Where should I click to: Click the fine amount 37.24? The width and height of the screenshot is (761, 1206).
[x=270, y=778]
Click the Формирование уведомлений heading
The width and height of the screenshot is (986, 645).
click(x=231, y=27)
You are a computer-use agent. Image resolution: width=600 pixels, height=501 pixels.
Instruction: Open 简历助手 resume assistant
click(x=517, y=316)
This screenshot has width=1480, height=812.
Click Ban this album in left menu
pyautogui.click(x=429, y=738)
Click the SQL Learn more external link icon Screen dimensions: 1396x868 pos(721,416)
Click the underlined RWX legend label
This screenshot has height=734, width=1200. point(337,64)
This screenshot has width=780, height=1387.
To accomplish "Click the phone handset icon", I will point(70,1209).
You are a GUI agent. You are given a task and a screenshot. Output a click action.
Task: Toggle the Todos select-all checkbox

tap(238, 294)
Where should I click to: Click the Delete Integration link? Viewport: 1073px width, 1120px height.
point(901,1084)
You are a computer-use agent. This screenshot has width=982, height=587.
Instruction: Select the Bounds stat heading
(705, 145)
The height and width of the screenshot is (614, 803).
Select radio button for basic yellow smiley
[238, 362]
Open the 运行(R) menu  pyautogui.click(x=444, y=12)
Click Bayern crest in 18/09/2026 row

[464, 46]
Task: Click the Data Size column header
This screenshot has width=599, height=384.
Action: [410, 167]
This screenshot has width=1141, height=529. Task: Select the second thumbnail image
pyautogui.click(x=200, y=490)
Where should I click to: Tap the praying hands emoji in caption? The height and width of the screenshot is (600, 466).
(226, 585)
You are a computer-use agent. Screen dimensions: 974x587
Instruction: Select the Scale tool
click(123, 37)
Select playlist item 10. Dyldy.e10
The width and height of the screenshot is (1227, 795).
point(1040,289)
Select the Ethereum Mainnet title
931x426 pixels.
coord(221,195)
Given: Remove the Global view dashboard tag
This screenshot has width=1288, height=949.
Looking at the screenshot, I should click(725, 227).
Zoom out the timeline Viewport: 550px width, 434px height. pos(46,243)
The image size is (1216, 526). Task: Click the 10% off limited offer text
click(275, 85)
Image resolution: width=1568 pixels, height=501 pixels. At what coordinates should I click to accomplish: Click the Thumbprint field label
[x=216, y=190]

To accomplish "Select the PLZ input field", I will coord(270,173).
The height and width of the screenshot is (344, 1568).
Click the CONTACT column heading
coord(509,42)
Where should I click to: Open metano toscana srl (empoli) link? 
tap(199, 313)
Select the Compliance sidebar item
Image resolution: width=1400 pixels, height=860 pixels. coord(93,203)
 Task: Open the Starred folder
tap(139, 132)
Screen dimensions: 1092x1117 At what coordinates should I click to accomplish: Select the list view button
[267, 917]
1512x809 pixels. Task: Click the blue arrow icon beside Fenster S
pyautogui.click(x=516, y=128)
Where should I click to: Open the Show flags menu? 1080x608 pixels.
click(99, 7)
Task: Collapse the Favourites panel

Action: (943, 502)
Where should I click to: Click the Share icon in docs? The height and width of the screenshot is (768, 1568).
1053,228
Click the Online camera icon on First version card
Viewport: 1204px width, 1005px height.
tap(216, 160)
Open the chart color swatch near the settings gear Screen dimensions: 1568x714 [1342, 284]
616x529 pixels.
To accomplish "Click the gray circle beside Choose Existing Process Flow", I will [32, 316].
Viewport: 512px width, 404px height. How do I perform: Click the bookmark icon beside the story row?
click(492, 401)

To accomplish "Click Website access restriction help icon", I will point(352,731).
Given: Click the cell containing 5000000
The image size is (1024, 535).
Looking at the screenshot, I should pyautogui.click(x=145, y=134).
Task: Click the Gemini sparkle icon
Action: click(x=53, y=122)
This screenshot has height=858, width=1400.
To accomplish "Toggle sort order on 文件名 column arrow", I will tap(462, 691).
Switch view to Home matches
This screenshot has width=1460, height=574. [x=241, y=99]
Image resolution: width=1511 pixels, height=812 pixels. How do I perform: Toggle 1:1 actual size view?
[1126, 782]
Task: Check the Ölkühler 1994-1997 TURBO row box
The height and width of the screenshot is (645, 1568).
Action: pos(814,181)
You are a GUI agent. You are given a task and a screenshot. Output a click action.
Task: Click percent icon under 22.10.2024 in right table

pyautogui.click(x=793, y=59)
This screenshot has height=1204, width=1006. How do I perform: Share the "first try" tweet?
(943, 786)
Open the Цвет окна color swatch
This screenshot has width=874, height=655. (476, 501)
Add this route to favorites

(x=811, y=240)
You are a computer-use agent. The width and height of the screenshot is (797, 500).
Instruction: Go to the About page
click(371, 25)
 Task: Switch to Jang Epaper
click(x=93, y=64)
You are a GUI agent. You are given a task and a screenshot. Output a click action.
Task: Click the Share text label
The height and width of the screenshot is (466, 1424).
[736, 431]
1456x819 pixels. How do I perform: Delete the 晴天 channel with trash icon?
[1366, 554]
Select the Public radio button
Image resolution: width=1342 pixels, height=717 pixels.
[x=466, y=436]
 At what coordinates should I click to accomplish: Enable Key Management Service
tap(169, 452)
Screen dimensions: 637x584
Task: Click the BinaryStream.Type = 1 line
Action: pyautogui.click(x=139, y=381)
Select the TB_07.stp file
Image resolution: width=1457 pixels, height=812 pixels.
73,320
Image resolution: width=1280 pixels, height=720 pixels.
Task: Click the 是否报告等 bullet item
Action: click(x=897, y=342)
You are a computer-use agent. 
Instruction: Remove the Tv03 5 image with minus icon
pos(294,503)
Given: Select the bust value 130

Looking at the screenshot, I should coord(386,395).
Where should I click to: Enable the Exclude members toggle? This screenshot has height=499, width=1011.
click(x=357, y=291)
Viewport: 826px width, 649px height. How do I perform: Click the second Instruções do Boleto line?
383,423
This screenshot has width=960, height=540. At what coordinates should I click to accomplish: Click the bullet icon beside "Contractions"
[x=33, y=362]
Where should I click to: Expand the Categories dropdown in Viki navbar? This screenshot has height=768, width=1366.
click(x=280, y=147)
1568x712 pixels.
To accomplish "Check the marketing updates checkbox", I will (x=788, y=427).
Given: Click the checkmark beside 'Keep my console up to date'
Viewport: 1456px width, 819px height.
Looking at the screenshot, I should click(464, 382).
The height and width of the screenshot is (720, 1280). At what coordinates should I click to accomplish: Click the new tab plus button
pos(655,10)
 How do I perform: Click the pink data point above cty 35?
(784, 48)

--------

### Exercise prompt
Write out all of the entries above word for word, changing nothing.

### The result
Where should I click to: Click the fine amount 37.24? The width and height of the screenshot is (761, 1206).
[x=270, y=778]
Click the Формирование уведомлений heading
The width and height of the screenshot is (986, 645).
click(x=231, y=27)
You are a computer-use agent. Image resolution: width=600 pixels, height=501 pixels.
Instruction: Open 简历助手 resume assistant
click(x=517, y=316)
This screenshot has width=1480, height=812.
Click Ban this album in left menu
pyautogui.click(x=429, y=738)
Click the SQL Learn more external link icon Screen dimensions: 1396x868 pos(721,416)
Click the underlined RWX legend label
This screenshot has height=734, width=1200. point(337,64)
This screenshot has width=780, height=1387.
To accomplish "Click the phone handset icon", I will point(70,1209).
You are a GUI agent. You are given a task and a screenshot. Output a click action.
Task: Toggle the Todos select-all checkbox

tap(238, 294)
Where should I click to: Click the Delete Integration link? Viewport: 1073px width, 1120px height.
point(901,1084)
You are a computer-use agent. This screenshot has width=982, height=587.
Instruction: Select the Bounds stat heading
(705, 145)
The height and width of the screenshot is (614, 803).
Select radio button for basic yellow smiley
[238, 362]
Open the 运行(R) menu  pyautogui.click(x=444, y=12)
Click Bayern crest in 18/09/2026 row

[464, 46]
Task: Click the Data Size column header
This screenshot has width=599, height=384.
Action: [410, 167]
This screenshot has width=1141, height=529. Task: Select the second thumbnail image
pyautogui.click(x=200, y=490)
Where should I click to: Tap the praying hands emoji in caption? The height and width of the screenshot is (600, 466).
(226, 585)
You are a computer-use agent. Screen dimensions: 974x587
Instruction: Select the Scale tool
click(123, 37)
Select playlist item 10. Dyldy.e10
The width and height of the screenshot is (1227, 795).
point(1040,289)
Select the Ethereum Mainnet title
931x426 pixels.
coord(221,195)
Given: Remove the Global view dashboard tag
This screenshot has width=1288, height=949.
Looking at the screenshot, I should click(725, 227).
Zoom out the timeline Viewport: 550px width, 434px height. pos(46,243)
The image size is (1216, 526). Task: Click the 10% off limited offer text
click(275, 85)
Image resolution: width=1568 pixels, height=501 pixels. At what coordinates should I click to accomplish: Click the Thumbprint field label
[x=216, y=190]

To accomplish "Select the PLZ input field", I will coord(270,173).
The height and width of the screenshot is (344, 1568).
Click the CONTACT column heading
coord(509,42)
Where should I click to: Open metano toscana srl (empoli) link? 
tap(199, 313)
Select the Compliance sidebar item
Image resolution: width=1400 pixels, height=860 pixels. coord(93,203)
 Task: Open the Starred folder
tap(139, 132)
Screen dimensions: 1092x1117 At what coordinates should I click to accomplish: Select the list view button
[267, 917]
1512x809 pixels. Task: Click the blue arrow icon beside Fenster S
pyautogui.click(x=516, y=128)
Where should I click to: Open the Show flags menu? 1080x608 pixels.
click(99, 7)
Task: Collapse the Favourites panel

Action: (943, 502)
Where should I click to: Click the Share icon in docs? The height and width of the screenshot is (768, 1568).
1053,228
Click the Online camera icon on First version card
Viewport: 1204px width, 1005px height.
tap(216, 160)
Open the chart color swatch near the settings gear Screen dimensions: 1568x714 [1342, 284]
616x529 pixels.
To accomplish "Click the gray circle beside Choose Existing Process Flow", I will [32, 316].
Viewport: 512px width, 404px height. How do I perform: Click the bookmark icon beside the story row?
click(492, 401)

To accomplish "Click Website access restriction help icon", I will point(352,731).
Given: Click the cell containing 5000000
The image size is (1024, 535).
Looking at the screenshot, I should pyautogui.click(x=145, y=134).
Task: Click the Gemini sparkle icon
Action: click(x=53, y=122)
This screenshot has height=858, width=1400.
To accomplish "Toggle sort order on 文件名 column arrow", I will tap(462, 691).
Switch view to Home matches
This screenshot has width=1460, height=574. [x=241, y=99]
Image resolution: width=1511 pixels, height=812 pixels. How do I perform: Toggle 1:1 actual size view?
[1126, 782]
Task: Check the Ölkühler 1994-1997 TURBO row box
The height and width of the screenshot is (645, 1568).
Action: pos(814,181)
You are a GUI agent. You are given a task and a screenshot. Output a click action.
Task: Click percent icon under 22.10.2024 in right table

pyautogui.click(x=793, y=59)
This screenshot has height=1204, width=1006. How do I perform: Share the "first try" tweet?
(943, 786)
Open the Цвет окна color swatch
This screenshot has width=874, height=655. (476, 501)
Add this route to favorites

(x=811, y=240)
You are a computer-use agent. The width and height of the screenshot is (797, 500).
Instruction: Go to the About page
click(371, 25)
 Task: Switch to Jang Epaper
click(x=93, y=64)
You are a GUI agent. You are given a task and a screenshot. Output a click action.
Task: Click the Share text label
The height and width of the screenshot is (466, 1424).
[736, 431]
1456x819 pixels. How do I perform: Delete the 晴天 channel with trash icon?
[1366, 554]
Select the Public radio button
Image resolution: width=1342 pixels, height=717 pixels.
[x=466, y=436]
 At what coordinates should I click to accomplish: Enable Key Management Service
tap(169, 452)
Screen dimensions: 637x584
Task: Click the BinaryStream.Type = 1 line
Action: pyautogui.click(x=139, y=381)
Select the TB_07.stp file
Image resolution: width=1457 pixels, height=812 pixels.
73,320
Image resolution: width=1280 pixels, height=720 pixels.
Task: Click the 是否报告等 bullet item
Action: click(x=897, y=342)
You are a computer-use agent. 
Instruction: Remove the Tv03 5 image with minus icon
pos(294,503)
Given: Select the bust value 130

Looking at the screenshot, I should coord(386,395).
Where should I click to: Enable the Exclude members toggle? This screenshot has height=499, width=1011.
click(x=357, y=291)
Viewport: 826px width, 649px height. How do I perform: Click the second Instruções do Boleto line?
383,423
This screenshot has width=960, height=540. At what coordinates should I click to accomplish: Click the bullet icon beside "Contractions"
[x=33, y=362]
Where should I click to: Expand the Categories dropdown in Viki navbar? This screenshot has height=768, width=1366.
click(x=280, y=147)
1568x712 pixels.
To accomplish "Check the marketing updates checkbox", I will (x=788, y=427).
Given: Click the checkmark beside 'Keep my console up to date'
Viewport: 1456px width, 819px height.
Looking at the screenshot, I should click(464, 382).
The height and width of the screenshot is (720, 1280). At what coordinates should I click to accomplish: Click the new tab plus button
pos(655,10)
 How do I perform: Click the pink data point above cty 35?
(784, 48)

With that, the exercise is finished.